Transcribe the items between the lines holding "Click the 'Заголовок' field label" and "Select Customers in", both of those lines included. Omit the pictures from your copy.

• Material provided:
^^^^^^^^^^^^^^^^

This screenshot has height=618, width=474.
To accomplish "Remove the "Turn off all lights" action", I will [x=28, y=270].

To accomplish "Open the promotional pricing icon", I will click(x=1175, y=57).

^^^^^^^^^^^^^^^^

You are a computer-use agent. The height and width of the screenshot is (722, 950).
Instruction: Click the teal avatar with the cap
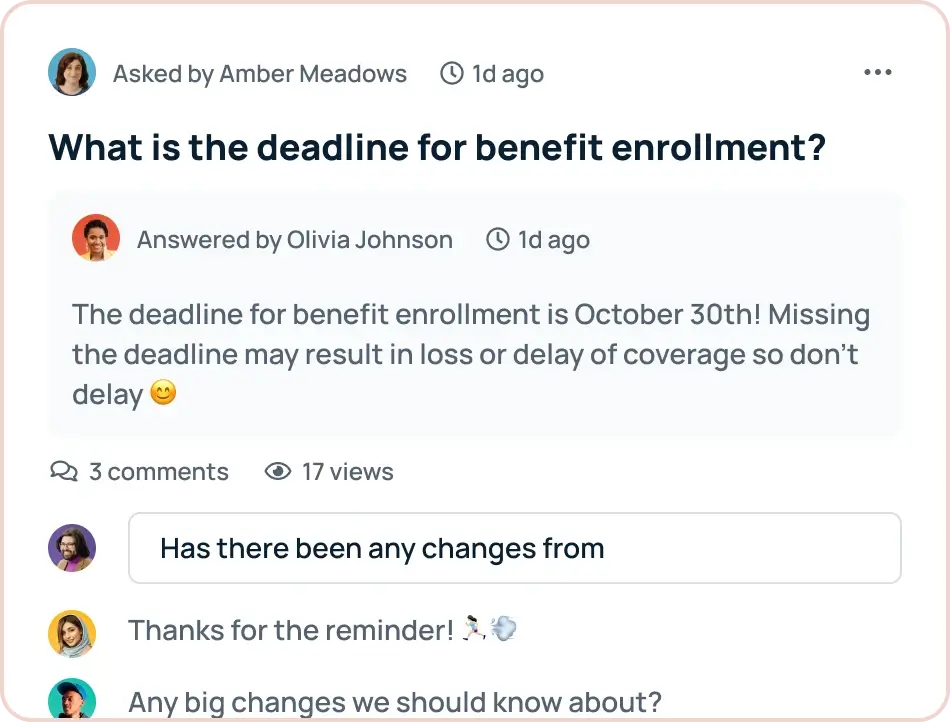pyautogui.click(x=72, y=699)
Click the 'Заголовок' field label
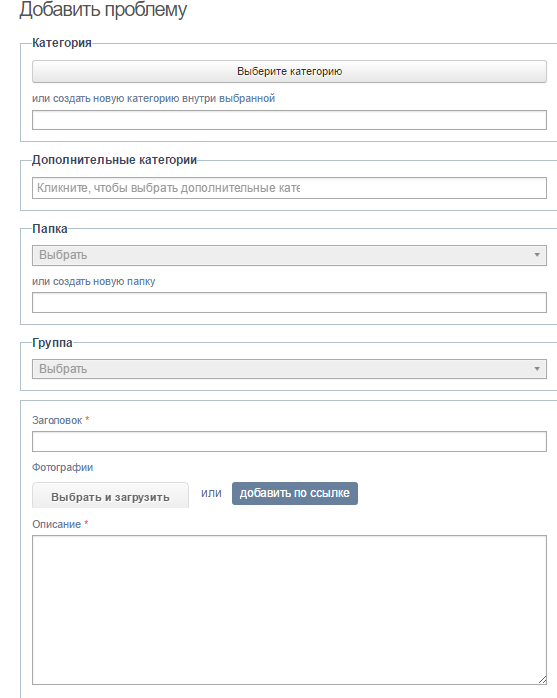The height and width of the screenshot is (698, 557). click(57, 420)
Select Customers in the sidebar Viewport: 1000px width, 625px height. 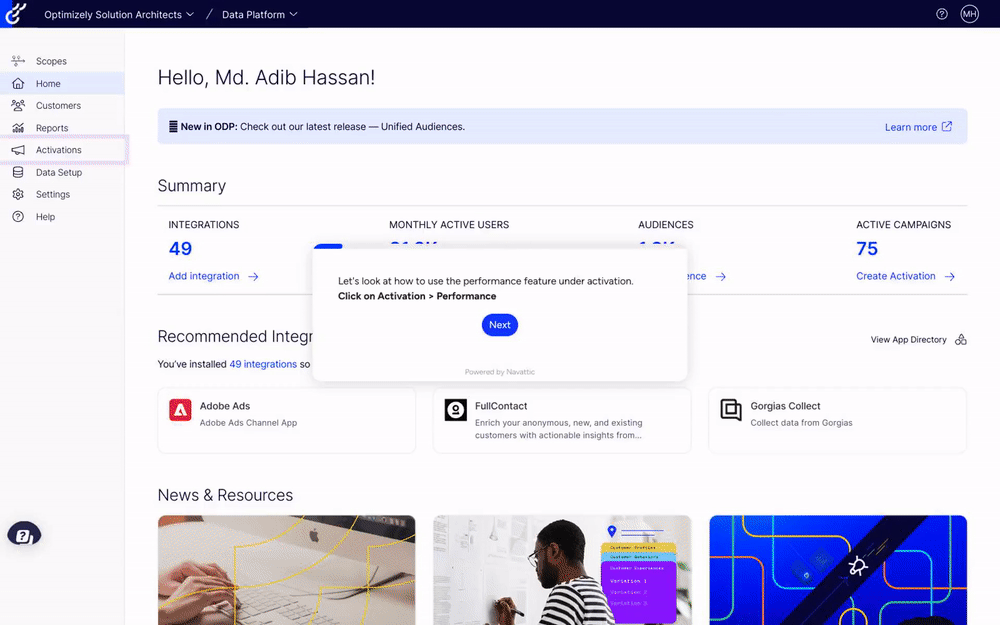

^^^^^^^^^^^^^^^^

• Reply:
Click the 'Заголовок' field label
The height and width of the screenshot is (698, 557). click(57, 420)
Select Customers in the sidebar Viewport: 1000px width, 625px height. 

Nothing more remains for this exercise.